Florida Insurance Consumer Advocate Robin Westcott praised the company for being “responsive and responsible” to policyholders.
She also wondered why, if reinsurance rates are dropping 15 percent or more, more than one or two insurers aren’t filing for lower rates.
“I believe this decrease in reinsurance cost is not a fluke and we may see further decreases next year,” Westcott said. “I wonder what the excuse will be then.”
She works in the office of Florida Chief Financial Officer Jeff Atwater, who wrote a letter last month to Insurance Commissioner Kevin McCarty asking why rates are not coming down.
In response, McCarty mentioned one insurer dropped its rates almost 8 percent. A spokeswoman said that was ASI Corp. of St. Petersburg. Affiliate ASI Preferred Insurance Corp. has about 7,100 customers in Palm Beach County.
“We hope that the decreases we have seen mark the beginning of an improving homeowners market in Florida,” Amy Bogner, spokeswoman for the state’s Office of Insurance Regulation, said Tuesday.
But rate cuts are still the exception rather than the rule.
State-run insurer Citizens, Florida’s biggest carrier, got a 6.3 percent increase for 2014. The largest insurer after Citizens, Universal Property and Casualty Insurance Co., saw a 14.1 percent hike approved in February. Regulators fined the company $1.3 million in May and found it shifted tens of millions of dollars to affiliated companies by paying them above-average fees, The Palm Beach Post reported.
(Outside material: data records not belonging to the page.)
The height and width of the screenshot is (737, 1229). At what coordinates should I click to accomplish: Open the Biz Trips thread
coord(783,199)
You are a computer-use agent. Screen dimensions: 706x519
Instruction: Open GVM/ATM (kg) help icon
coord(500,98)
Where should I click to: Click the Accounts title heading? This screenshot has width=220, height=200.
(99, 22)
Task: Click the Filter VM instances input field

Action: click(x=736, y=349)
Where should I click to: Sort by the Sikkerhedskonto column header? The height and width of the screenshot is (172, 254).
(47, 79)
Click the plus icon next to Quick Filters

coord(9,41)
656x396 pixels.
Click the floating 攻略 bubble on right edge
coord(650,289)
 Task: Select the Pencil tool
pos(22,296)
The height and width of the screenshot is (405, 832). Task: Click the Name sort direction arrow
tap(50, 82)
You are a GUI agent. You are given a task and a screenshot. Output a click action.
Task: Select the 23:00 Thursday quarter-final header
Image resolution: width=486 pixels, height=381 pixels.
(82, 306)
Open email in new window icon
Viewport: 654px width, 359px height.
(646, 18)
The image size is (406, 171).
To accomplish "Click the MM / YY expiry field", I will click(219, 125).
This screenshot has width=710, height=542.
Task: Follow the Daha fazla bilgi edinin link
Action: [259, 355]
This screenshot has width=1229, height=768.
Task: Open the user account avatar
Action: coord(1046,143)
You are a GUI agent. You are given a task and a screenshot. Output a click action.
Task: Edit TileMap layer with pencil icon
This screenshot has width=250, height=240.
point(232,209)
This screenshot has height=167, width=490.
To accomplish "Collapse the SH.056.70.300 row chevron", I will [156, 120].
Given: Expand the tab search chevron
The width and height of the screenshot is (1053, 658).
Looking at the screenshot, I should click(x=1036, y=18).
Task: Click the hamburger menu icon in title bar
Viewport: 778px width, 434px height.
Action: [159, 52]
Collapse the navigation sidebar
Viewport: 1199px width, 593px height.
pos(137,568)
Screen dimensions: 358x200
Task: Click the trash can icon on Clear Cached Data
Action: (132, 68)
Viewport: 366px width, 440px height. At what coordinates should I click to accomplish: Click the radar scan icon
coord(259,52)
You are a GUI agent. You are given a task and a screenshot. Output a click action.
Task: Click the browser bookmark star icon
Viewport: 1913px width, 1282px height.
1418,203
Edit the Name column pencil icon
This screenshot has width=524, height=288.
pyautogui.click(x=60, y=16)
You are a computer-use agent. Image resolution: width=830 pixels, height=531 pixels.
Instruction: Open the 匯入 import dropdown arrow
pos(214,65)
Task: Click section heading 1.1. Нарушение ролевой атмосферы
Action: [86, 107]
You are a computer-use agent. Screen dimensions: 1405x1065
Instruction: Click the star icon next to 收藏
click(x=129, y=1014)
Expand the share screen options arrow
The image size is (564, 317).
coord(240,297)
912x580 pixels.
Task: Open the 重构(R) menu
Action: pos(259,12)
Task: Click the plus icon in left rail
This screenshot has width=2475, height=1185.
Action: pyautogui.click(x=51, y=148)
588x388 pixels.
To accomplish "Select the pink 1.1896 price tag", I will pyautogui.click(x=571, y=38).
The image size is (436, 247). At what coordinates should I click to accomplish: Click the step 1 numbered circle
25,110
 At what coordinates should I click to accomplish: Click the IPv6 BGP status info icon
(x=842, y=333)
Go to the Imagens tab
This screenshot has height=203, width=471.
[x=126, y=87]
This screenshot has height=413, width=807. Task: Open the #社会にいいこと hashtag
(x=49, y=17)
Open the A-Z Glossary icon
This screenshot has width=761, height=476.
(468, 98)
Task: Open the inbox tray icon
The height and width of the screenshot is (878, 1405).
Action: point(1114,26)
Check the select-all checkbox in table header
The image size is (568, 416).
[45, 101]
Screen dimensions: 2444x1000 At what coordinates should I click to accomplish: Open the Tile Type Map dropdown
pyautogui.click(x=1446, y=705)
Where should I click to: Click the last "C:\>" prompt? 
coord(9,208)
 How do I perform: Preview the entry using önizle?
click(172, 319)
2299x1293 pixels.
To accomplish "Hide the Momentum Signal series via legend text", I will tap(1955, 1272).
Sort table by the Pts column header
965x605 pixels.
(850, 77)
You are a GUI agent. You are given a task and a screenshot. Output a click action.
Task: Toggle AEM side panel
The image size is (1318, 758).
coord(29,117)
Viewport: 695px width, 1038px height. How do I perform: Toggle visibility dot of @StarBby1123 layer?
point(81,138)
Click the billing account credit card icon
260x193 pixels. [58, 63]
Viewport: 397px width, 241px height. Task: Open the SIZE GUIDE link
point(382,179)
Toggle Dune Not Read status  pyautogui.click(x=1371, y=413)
Industry groups have argued some insurers are not spending less on reinsurance overall, but buying more protection for the same price, so their rates should not go down.
An insurer’s “annual expenditure for reinsurance may remain the same, yet it has made a business decision to purchase additional reinsurance to be financially prepared to handle the costs of natural disasters,” said Lynne McChristian, Florida representative for the Insurance Information Institute.
Then there are other factors that go into rates, such as “unprecedented fraud and increased claims from an emboldened public adjuster community,” said G. Donovan Brown, Florida counsel for the Property Casualty Insurers Association of America.
Yet Security First acknowledged its non-catastrophic losses have been falling. That refers to things like fire and water damage, problems short of major storms.
“This is exactly what every company should be doing right now,” said former state insurance consumer advocate Sean Shaw, an attorney for Merlin Law Group who represents policyholders.
Lower reinsurance costs should mean lower rates for consumers as a matter of simple math, but nothing is simple with insurance companies, he said.
“Security First seems to be one of the few companies putting policyholders first,” Shaw said. “Other companies, not so much.”
The Palm Beach Post reported in depth Sept. 8 that despite an industry-wide drop in key expenses such as reinsurance, the state’s biggest private insurer Universal Property and Casualty Insurance Co. has been raising rates, not lowering them.